C109 - Dialogue sur l’économie et la morale

– Qu’est-ce qui est moral ?

 – Ce qui est relatif aux mœurs et à l’usage d’éléments de l’affaire du bien et du mal.

L’affaire du bien et du mal, c’est-à-dire ?

– L’une des dénominations possibles de l’ensemble des oppositions binaires de qualité utilisées par le jugement humain. Cet ensemble comporte des paires telles que le solide et le fragile, le salubre et l’insalubre, le permanent et le temporaire, le juste et l’injuste, etc., qui gravitent autour de deux polarités : le bien et le mal, le vrai et le faux.

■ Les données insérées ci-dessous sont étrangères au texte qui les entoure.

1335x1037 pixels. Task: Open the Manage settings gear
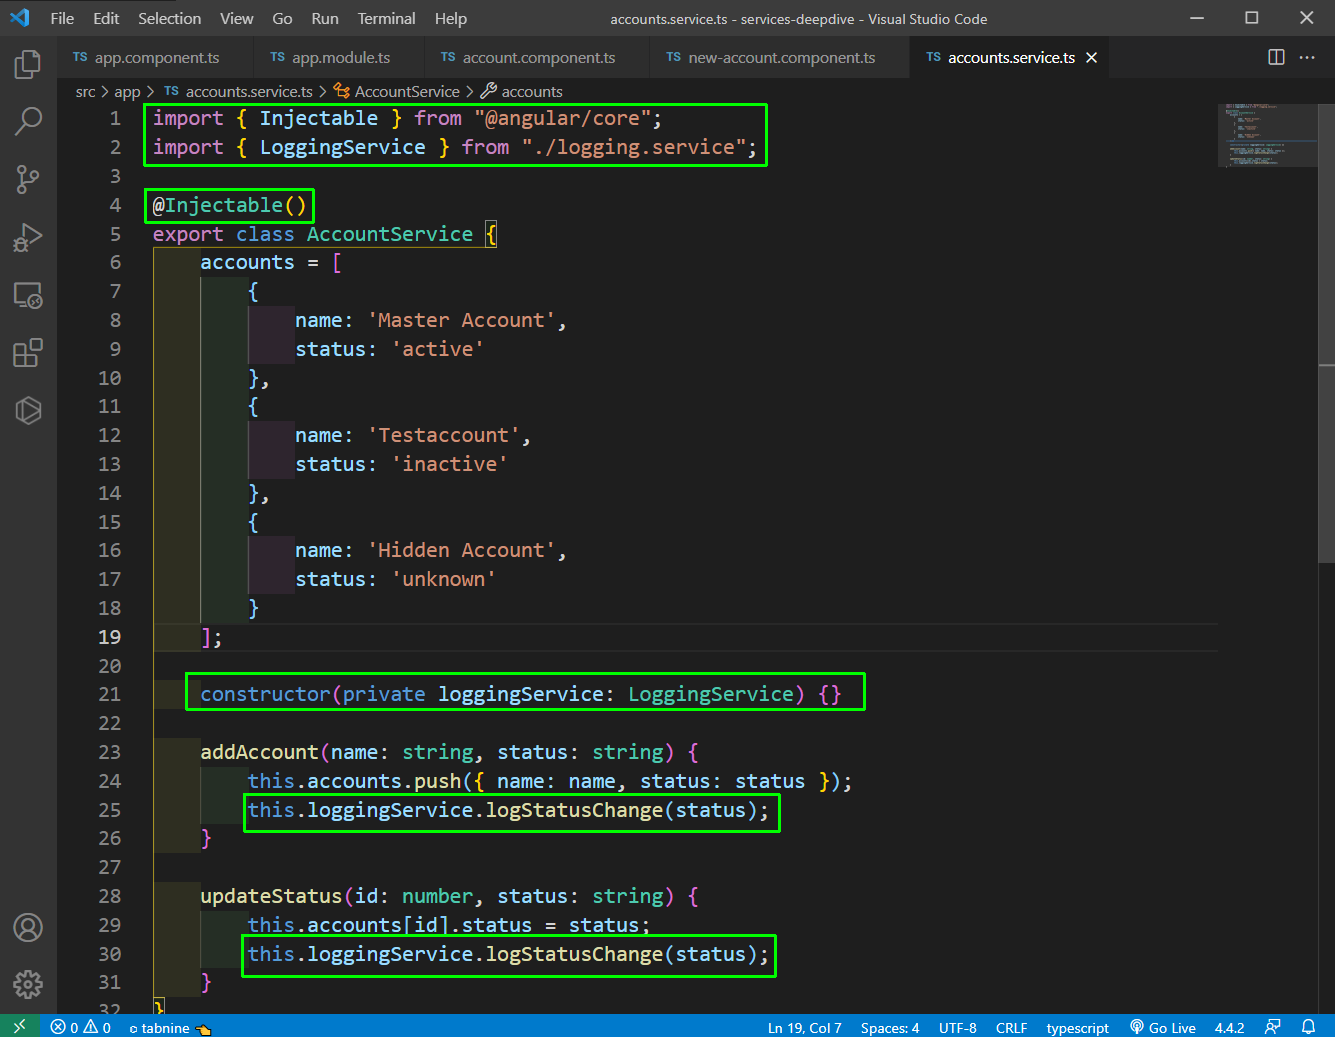[27, 985]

– Les mœurs, c’est-à-dire ?

– L’ensemble des façons animales de produire quoi que ce soit est le même que l’ensemble des moeurs animales. Le sous-ensemble des façons humaines de produire quoi que ce soit est le même que le sous-ensemble des moeurs humaines. La morale est ce qui concerne solidairement, au sens dans lequel un mécanicien dit qu’une bielle est solidaire avec un vilebrequin, les moeurs et les usages conscients d’éléments de l’affaire du bien et du mal.
La prescription morale n’est qu’un traitement fragmentaire et le plus souvent partial de cette réalité. L’observation partielle d’une réalité ne change rien à l’existence et à l’entièreté de cette réalité.

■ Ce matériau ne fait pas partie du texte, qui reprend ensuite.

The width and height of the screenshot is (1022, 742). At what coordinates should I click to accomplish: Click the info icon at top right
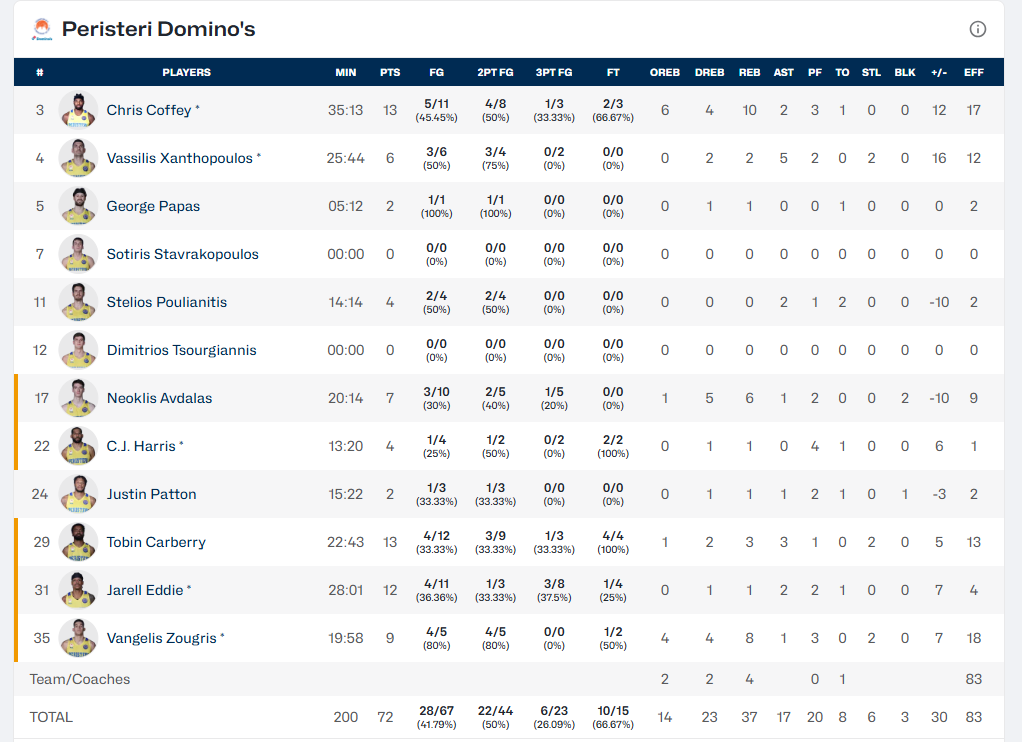(978, 29)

– Additionner des chiffres entre eux n’est pas un acte moral. Plus globalement, faire de la mathématique n’est pas un acte moral.

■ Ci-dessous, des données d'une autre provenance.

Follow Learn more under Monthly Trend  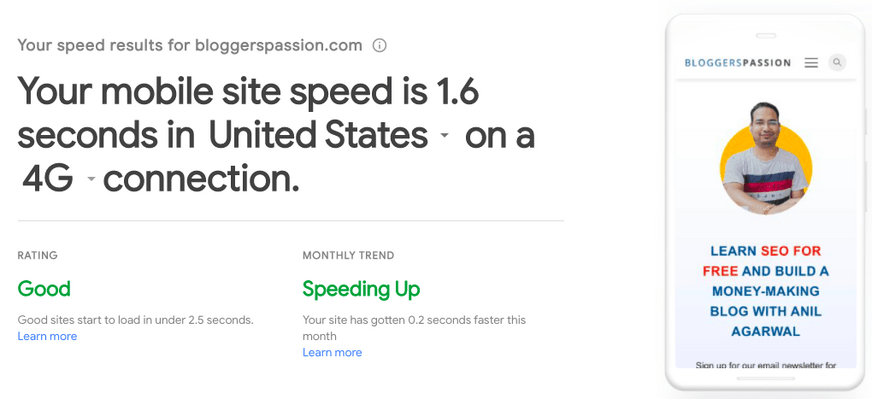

– Exécuter des opérations arithmétiques fait usage conscient d’éléments de l’affaire du bien et du mal et fait partie de nos moeurs. Cette exécution est un acte moral et il en va de même de son apprentissage.
Nos conceptions, nos fabrications et nos utilisations d’instruments sont des actes moraux. La logique et les mathématiques sont morales. La discipline scientifique est une discipline morale. La négation de ces réalités fait partie d’une entreprise d’enfermement dans un imaginaire tissé d’émotions et d’impressions que cet imaginaire conforte.